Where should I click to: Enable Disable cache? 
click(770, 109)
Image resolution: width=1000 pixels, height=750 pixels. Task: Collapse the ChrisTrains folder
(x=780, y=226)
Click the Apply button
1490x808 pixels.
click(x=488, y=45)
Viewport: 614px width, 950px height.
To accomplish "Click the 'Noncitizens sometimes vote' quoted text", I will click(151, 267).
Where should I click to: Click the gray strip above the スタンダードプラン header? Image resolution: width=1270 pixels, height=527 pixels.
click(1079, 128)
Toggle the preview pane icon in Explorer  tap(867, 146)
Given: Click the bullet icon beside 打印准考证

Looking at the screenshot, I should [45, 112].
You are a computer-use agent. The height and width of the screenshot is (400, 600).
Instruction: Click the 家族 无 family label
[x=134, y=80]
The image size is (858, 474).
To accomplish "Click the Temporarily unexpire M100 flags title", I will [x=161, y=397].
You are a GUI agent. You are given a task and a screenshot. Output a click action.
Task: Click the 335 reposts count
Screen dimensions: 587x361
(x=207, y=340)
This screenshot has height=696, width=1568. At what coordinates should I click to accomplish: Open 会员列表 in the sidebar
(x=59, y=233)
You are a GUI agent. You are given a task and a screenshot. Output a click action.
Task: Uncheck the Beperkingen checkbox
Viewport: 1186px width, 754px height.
########
◆ **Problem to work on**: Scan the records above for the string "will", then report every line that contains it.

◆ **Expected answer**:
To accomplish "Click the 'Noncitizens sometimes vote' quoted text", I will click(151, 267).
To accomplish "Click the Temporarily unexpire M100 flags title", I will [x=161, y=397].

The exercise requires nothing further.